Monday, September 8, 2025

FRANKLIN HARDESTY KNEW (AND DIED ANYWAY)

I re-watched Tobe Hooper/Kim Henkel's The Texas Chain Saw Massacre on the big screen (thanks to an August 18, 2025, Chain Saw Day revival). As with my big-screen viewings of King Kong 1933, Jaws, Field of Dreams, Superman: The Movie, Star Trek: The Motion Picture, Close Encounters of the Third KindThe Exorcist and Psycho 1960, the Texas Chain Saw re-release bestowed me an opportunity to re-experience a classic through a fresh lens.  

In The Texas Chain Saw Massacre's case, Hooper's ironic use of idyllic bridging surfaced in a more potent way, but it's also the character buildup that struck me as stronger during this viewing, in particular Paul A. Partain's Franklin Hardesty, who acts, for all intents and purposes, as the story's Cassandra. 

The character has been long criticized for his persistent moaning (heck, even Hooper acknowledged the troubling trait), but unlike the movie's other doomed youths, Franklin anticipates the horror that's to come. His concerns should be heeded, and if they were, the kids may have survived the outcome: i.e. Leatherface (Gunnar Hansen)'s unbridled assaults. 

Franklin's insight surfaces when his companions decide to pick up Edwin Neal's Hitchhiker (aka "Nubbins" in Hooper's 1986 sequel). It's Franklin, through an exchange regarding slaughterhouse practices and the fine formulation of head cheese, who exposes the passenger's dark side, not only in respect to the procedural death of livestock, but by projecting the human carnage in wait. After the Hitchhiker cuts Franklin and flees, the latter frets over the former's possible return (that he might track their van, as he's branded it in blood). As we discover, Franklin's fear is warranted, for the Hitchhiker does, in fact, link to the broadcast reports the youths have heard on the radio, regarding local graverobbing.

Franklin's affable sister, Sally (Marilyn Burns) visits their grandfather's grave, finding it unscathed, but then she and Franklin venture with the group to his now decrepit home. Once there, Franklin is left to its lower quarters, due to his wheelchair confinement. He hears the others laughing upstairs, which in light of the Hitchhiker encounter, irritates him, for he's drawn to the estate's ominous ambiance, including a set of bone sculptures, one on the floor and one dangling overhead. He calls out to his companions to reveal the unsettling signs, but again, his trepidation falls on deaf ears.

The real kicker comes that night, after Pam (Teri McMinn), Kirk (William Vail) and Jerry (Alan Danzinger) have gone missing. Sally, despite the daunting darkness, wants to venture into uncouth terrain to find them. Franklin begs her not to, fearful that if they depart the area, they might get lost (leaving open the chance that their friends could return and not find them there). Sally disagrees, leaving Franklin to play the good brother and accompany her.

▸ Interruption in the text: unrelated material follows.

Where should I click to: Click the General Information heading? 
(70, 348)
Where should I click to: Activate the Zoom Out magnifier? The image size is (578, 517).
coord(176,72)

This precipitates the siblings' encounter with Leatherface, though it's easy to infer they were already destined to meet the aggressor, but again, it's Franklin's apprehension that taps his arrival. 

Indeed, Franklin's whining might prove annoying to some, but perhaps the annoyance is more a consequential reminder of those times when we, too, warned others of something bad, only to be ignored. In other words, Franklin's prophetic inclusion in The Texas Chain Saw Massacre gives the fable a Greek-tragedy context, informing us that, through his quivering eyes and tremulous, "unheard" voice, he is us: something to consider (and take to heart) when (re)experiencing this macabre masterpiece.